HFES Standards

Since the early 1980s, HFES has participated in the development of American national standards and has worked to establish U.S. positions for international standards. In 1988, HFES published ANSI/HFS 100-1988, American National Standard for Human Factors Engineering of Visual Display Terminal Workstations. This groundbreaking standard established voluntary specifications for the ergonomic design of computer workstations for the seated operator. In the 1990s, the Society refined and consolidated its standards activities and embarked on a revision of ANSI/HFS 100‑1988. In 2007, the American National Standards Institute approved ANSI/HFES 100‑2007, Human Factors Engineering of Computer Workstations, as a new American National Standard.


HFES is involved in technical standards work at the international level as well. It administers the U.S. Technical Advisory Group (TAG) to ISO Technical Committee (TC) 159 ‑ Ergonomics. Members of HFES have also served as individual members on a wide variety of standards committees sponsored by other organizations.

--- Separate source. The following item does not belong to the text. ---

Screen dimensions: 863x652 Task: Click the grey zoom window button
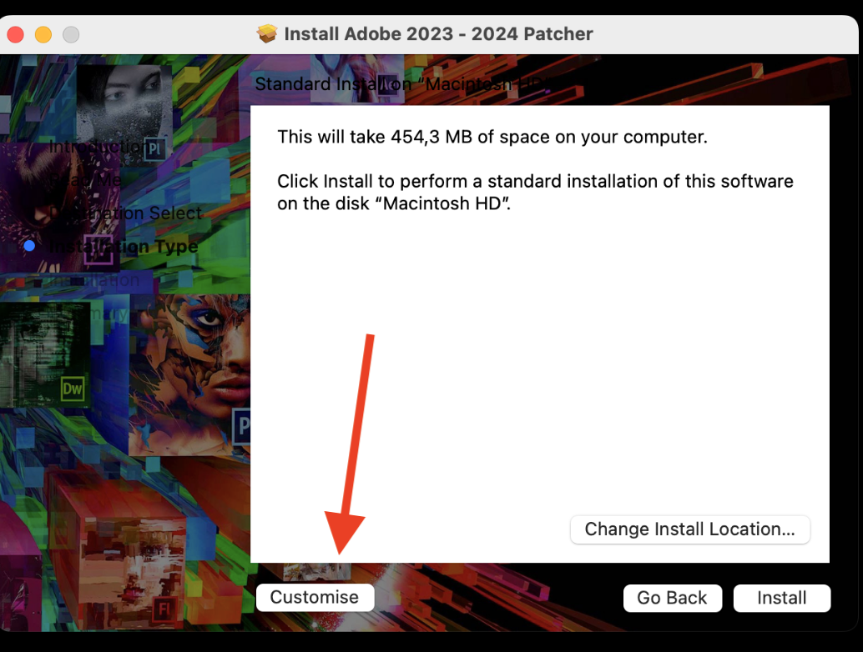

In the past few years, a long-standing effort within HFES to promote human factors/ergonomics standards for software at the national and international levels has resulted in the publication of a new American National Standard, Human Factors Engineering of Software User Interfaces (HFES 200). Also in the 1990s, the Society established the HFES Institute, which to this day serves as the formal structure within which HFES standards development activities occur.


More recently, the Society has begun to focus on best practice documents as an efficient and effective vehicle for consolidating and reducing to practice the research findings in the field. HFES 300, Guidelines for Using Anthropometric Data in Product Design, is the first such effort. HFES continues to participate as a member of the American National Standards Institute (ANSI) and ISO.


In early 2013, a new working group (ISO/TC 159/SC1/WG5) met in Berlin for the first time for the purpose of producing a series of ergonomic process standards. The first standard to be produced will focus on the responsibilities of organizational executives with respect to ergonomics processes. As part of developing this standard, the two project leads – Tomas Berns (Sweden) and Tom Stewart (UK) have developed a short paper introducing the project and soliciting input from stakeholders. The paper, in its entirety, can be downloaded here. Those who wish to comment may contact the authors directly, and anyone wishing to become involved in this project by joining ISO/TC159/SC1/WG5 should contact the convener, Daryle Gardner‑Bonneau.


Recent standards efforts are documented in a number of news reports. For more information, or to indicate a willingness to participate in HFES standards activities, please send an e‑mail to HFES Executive Director Lynn Strother.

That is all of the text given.